Covid was the worst airborne invasion since the Luftwaffe - we deserve answers, says Nigel Nelson

Nigel Nelson Daily Mirror

Political journalist Nigel Nelson says Covid was the 'worst airborne invasion since the Luftwaffe'

GB News
Nigel Nelson

By Nigel Nelson


Published: 31/05/2023

- 18:40

Updated: 31/05/2023

- 18:41

'Just because Covid was not as bad as first feared does not mean that we should not prepare for the worst in future'

We have an annoying habit of dismissing things that don’t happen as being of little importance.

The fact that 500,000 people didn’t die of Covid is taken as evidence that Covid was not the catastrophe it was cracked up to be because only 226,000 had the disease put on their death certificates. This would be a fatal mistake.


The Imperial College London study in March, 2020 led by Professor Neil Ferguson, which suggested the 500,000 deaths and prompted Boris Johnson to reluctantly order the first lockdown, is now widely rubbished as scaremongering.

Yet that misses the point. Such modelling is not a prediction but a warning of what could happen if no action is taken. Just because it didn’t come to pass doesn’t make it any less valid.

Which is why Heather Hallett’s Covid inquiry is so crucial. She may not be able to prevent future pandemics but she should be allowed to identify the lessons learned from the last one to minimise the potential disaster from the next.

And the Cabinet Office needs to stop messing about and provide all the material she needs to reach those conclusions.

Just because Covid was not as bad as first feared does not mean that we should not prepare for the worst in future. And the Government should not get in the way of that.

The most famous date in British history is 1066 and the Battle of Hastings. Imagine though, if you will, if the Saxons had won. William the Conqueror would have been known as William the Loser and our language would not be littered with so much French.

No a la carte on restaurant menus – and no restaurants or menus come to that which are also French words.

We would drink our coffee in coffee shops and not cafes and no one could accuse me of writing in cliches. But had the Saxons held a public inquiry after the event it is likely they would have decided to spend more money on sea defences anyway, the kind of sensible precaution after suffering such a heart-stopping near miss.

Other dates seared onto our memories are 9/11 and 7/7. Yet we have complained for years about the airport ritual of bagging up scent, aerosols, creams or gels of 100mls and showing them to security staff before boarding plans because we have forgotten the reason for it.

Yet had the 2006 Liquid Bomb Plot succeeded, hydrogen peroxide explosives in soft drink bottles would have taken out transatlantic planes and killed 10,000 people in the air and on the ground, three times the 9/11 death toll.

Just because it never happened didn’t make the threat of it any less real.

That is where we are with the Covid inquiry. It is not for ministers or civil servants to redact documents and Whats App messages to avoid political embarrassment.

The only material Heather Hallett and her team should not see are genuine national security secrets which have nothing to do with the disease. And she should be informed why they are being left out.

As Labour’s Deputy leader Angela Rayner says: “It is for the Covid inquiry itself rather than Conservative ministers to decide what is and is not relevant material for this investigation, and this interference only serves to undermine the inquiry’s crucial job of getting to the truth.”

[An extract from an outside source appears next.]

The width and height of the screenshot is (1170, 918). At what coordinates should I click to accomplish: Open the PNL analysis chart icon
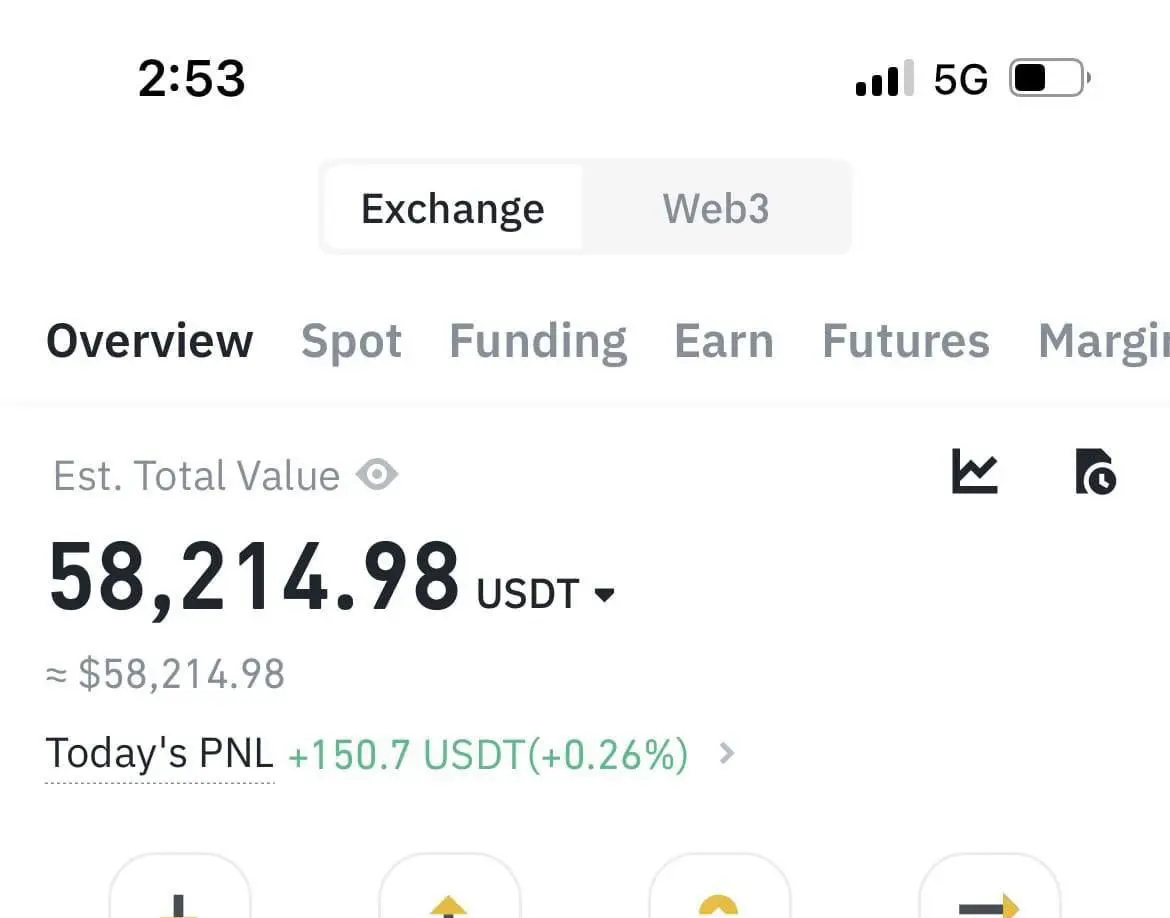point(975,471)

She is right. The Government promised total transparency. And Baroness Hallett has a legal right to that under Section 21 of the 2005 Inquiries Act so it only fuels suspicion of an attempted cover-up if she is forced to go to court to get it.

Covid was the worst airborne invasion of this country since the Luftwaffe. We must hope that what was, for most of us, the biggest event of our lives is now well and truly in the dustbin of history.

But we can only be confident that everything is being done to ensure that if the inquiry can go about its business without having its hands tied behind its back.